• _Objetivo 1_
Resuma em duas frases o texto sobre o dinheiro nas igrejas.
• _Objetivo 2_
Copie sem alterações o trecho do texto sobre o dinheiro nas igrejas, de "Não adianta negar, o" a "na sociedade atual.".
• _Objetivo 3_
Responda às perguntas sobre o texto que trata do dinheiro nas igrejas:
(a) Dentro de qual religião, segundo os representantes de instituições religiosas, se discutem as formas de administração financeira?
(b) Quais itens das igrejas precisam ser sustentados?
(c) Quanto as igrejas do País arrecadam por dia, em média, de acordo com a Receita Federal?

• _Trecho fornecido_
——
Fundamental para o sustento das religiões, dinheiro deixa, aos poucos, de ser tabu. Representantes de instituições religiosas falam das formas de administração financeira dentro do Cristianismo.

Não adianta negar, o capitalismo é forte e já tomou conta de boa parte do mundo e de suas relações. Até mesmo as igrejas, que lutaram tão veementemente contra a influência do dinheiro, já começam a abrir mão de seus tabus. Prédios, funcionários, equipamentos e líderes religiosos precisam ser sustentados e dependem de quantias, mesmo que pequenas, de dinheiro para se manterem na sociedade atual.

De acordo com dados da Receita Federal, igrejas de todo o País – católicas e evangélicas em sua maioria – arrecadam diariamente cerca de R$ 60 milhões, em média. Conforme os últimos números levantados pelo órgão federal, com referência a 2012, os templos brasileiros receberam mais de R$ 21 bilhões. Segundo comparação com a arrecadação de 2011, equivalente a R$ 20,6 bilhões, a quantia nos cofres religiosos cresceu 4,3%.
——
• _Dados fornecidos_

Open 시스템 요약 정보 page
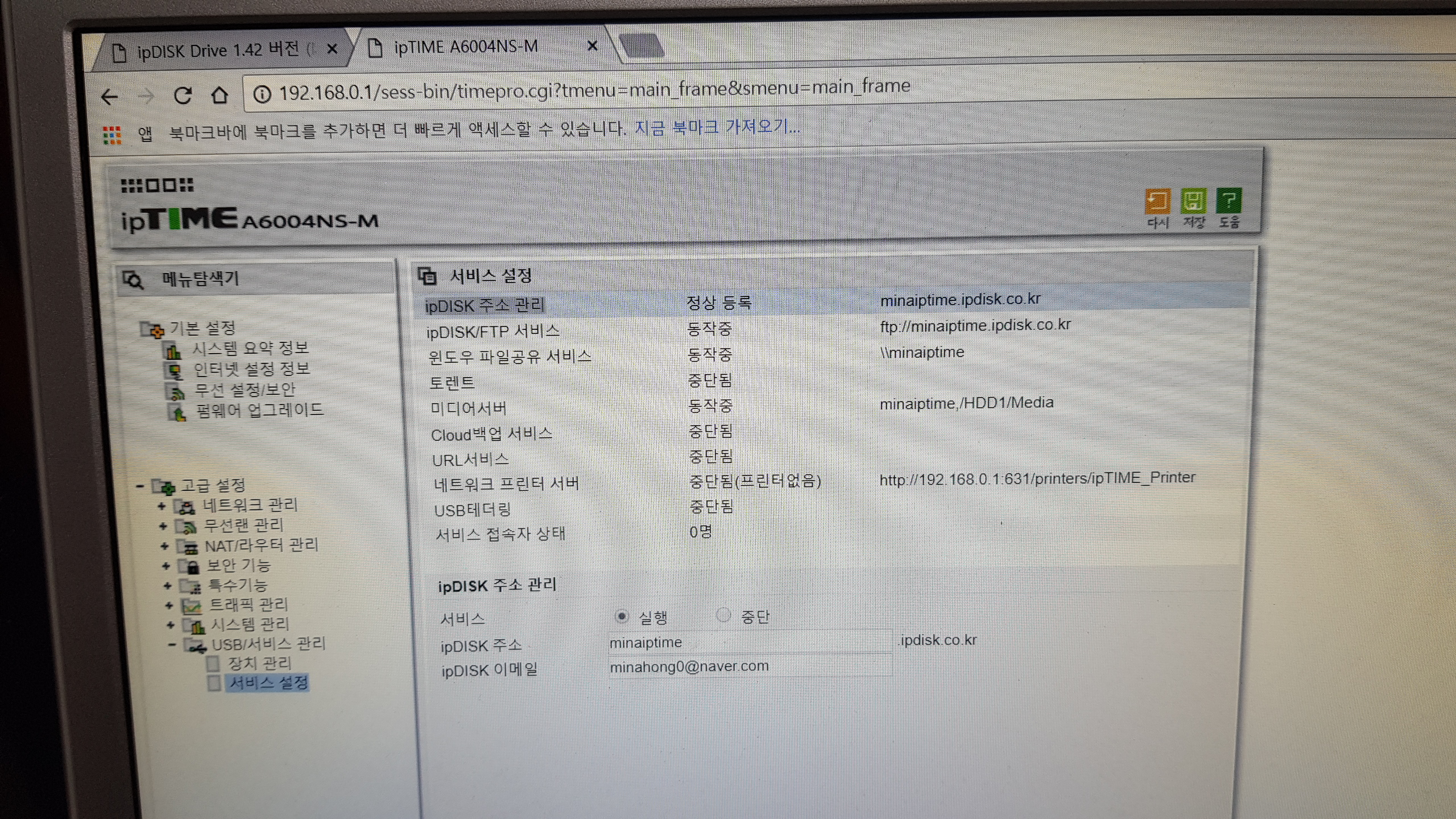The height and width of the screenshot is (819, 1456). click(250, 348)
——
• _Resposta 1_
As igrejas, que antes lutavam contra a influência do dinheiro, começam a abrir mão desse tabu, já que prédios, funcionários, equipamentos e líderes religiosos dependem de recursos para se manter. Segundo a Receita Federal, os templos brasileiros receberam mais de R$ 21 bilhões em 2012, alta de 4,3% em relação aos R$ 20,6 bilhões de 2011.

• _Resposta 2_
Não adianta negar, o capitalismo é forte e já tomou conta de boa parte do mundo e de suas relações. Até mesmo as igrejas, que lutaram tão veementemente contra a influência do dinheiro, já começam a abrir mão de seus tabus. Prédios, funcionários, equipamentos e líderes religiosos precisam ser sustentados e dependem de quantias, mesmo que pequenas, de dinheiro para se manterem na sociedade atual.

• _Resposta 3_
(a) Cristianismo.
(b) Prédios, funcionários, equipamentos e líderes religiosos.
(c) Cerca de R$ 60 milhões.